Sugu Sougoumarane is the co-creator of Vitess, which contains a SQL parser that is now used by many other projects. In this talk he demonstrates how to write a parser using goyacc.

Summary

  • goyacc is almost an exact translation of the original yacc, except it is written in Go.
  • Using a parser generator like goyacc is a quick way to get a working parser for a LALR(1) grammar.
  • Lex is not code that you live in; it is code you write once and then use for a long time. It is ok if the code is not clean.
  • Code examples

Parser use cases

  • Language
  • Data files (most common)
  • Network wire format
  • Complex state machines

How to write a parser in two easy steps

image

goyacc

  • Translates a formal grammar into code.
  • Creates a state machine that it runs through.
  • Works with LALR(1) grammars (look head one token and decide what action to take).

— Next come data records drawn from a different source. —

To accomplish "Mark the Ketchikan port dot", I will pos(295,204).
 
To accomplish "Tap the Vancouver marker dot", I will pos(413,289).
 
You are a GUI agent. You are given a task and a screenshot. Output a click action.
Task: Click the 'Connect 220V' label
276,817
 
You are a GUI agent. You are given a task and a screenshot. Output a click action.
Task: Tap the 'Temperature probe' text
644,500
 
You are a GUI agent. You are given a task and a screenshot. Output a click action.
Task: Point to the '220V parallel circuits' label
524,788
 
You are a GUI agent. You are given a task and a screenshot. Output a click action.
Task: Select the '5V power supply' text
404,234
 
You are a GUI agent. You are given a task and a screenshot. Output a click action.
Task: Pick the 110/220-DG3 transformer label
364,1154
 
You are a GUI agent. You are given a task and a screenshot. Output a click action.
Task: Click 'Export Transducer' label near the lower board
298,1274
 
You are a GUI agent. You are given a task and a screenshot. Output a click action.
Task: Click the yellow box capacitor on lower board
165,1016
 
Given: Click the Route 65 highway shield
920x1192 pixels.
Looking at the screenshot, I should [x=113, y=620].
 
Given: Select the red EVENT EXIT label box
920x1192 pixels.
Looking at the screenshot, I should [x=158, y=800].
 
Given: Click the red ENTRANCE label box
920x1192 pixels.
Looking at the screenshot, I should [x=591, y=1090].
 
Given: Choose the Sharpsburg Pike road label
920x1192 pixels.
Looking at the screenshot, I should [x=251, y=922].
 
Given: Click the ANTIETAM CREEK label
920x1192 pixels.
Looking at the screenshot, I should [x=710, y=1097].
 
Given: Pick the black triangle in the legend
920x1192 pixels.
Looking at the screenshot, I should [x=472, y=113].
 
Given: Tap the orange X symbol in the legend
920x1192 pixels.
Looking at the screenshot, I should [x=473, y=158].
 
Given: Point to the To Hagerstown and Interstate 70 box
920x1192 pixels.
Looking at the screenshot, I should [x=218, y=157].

    • A surprising number of languages can be parsed with LALR(1) parsers.
  • Embeds custom code.

Why goyacc

  • Readable - the file format reads like natural language
  • Extensible - easy to add rules
  • Easy testing - yacc is already tested, so only need to test your own parts as input to yacc
  • Efficient - because it uses a state machine
  • Detect conflicts - it will tell you if you add grammar rules that conflict (this is the best part)

Why not goyacc

  • If you need error handling. It can tell you syntax error at position, but can't recover from error or give nicer error messaging.
  • If you need extreme efficiency; can't beat hand-coded.
  • If you need to parse a complex (non-LALR(1)) grammar.

Using goyacc

General steps:

  1. Express grammar.
  2. Grammar rules can return values and assign types.
  3. Write code to return values.
  4. Write lexical analyzer.

Goyacc is almost an exact translation of the original yacc so some of the idiosyncrasies have been inherited. For example, C programs return only 1 value: 0 for success and 1 for failure. This means you need awkward boilerplate to give values to the lexer:

%{
package jsonparser
func setResult(l yyLexer, v Result) {
  l.(*lex).result = v
}
%}
%union{
}
%start main
%%
main:
  {
    setResult(yylex, 0)
  }

Use go generate to create the actual parser.go file:

//go:generate goyacc -l -o parser.go parser.y

How to parse a phone number

Area code has three parts: area code, first part, second part.

%token D

phone:
  area part1 part2
| area '-' part1 '-' part2
area: D D D
part1: D D D
part2: D D D D

Captital letters signify tokens.

How to return values

The generated parser is just a single function that runs a state machine and uses local variables.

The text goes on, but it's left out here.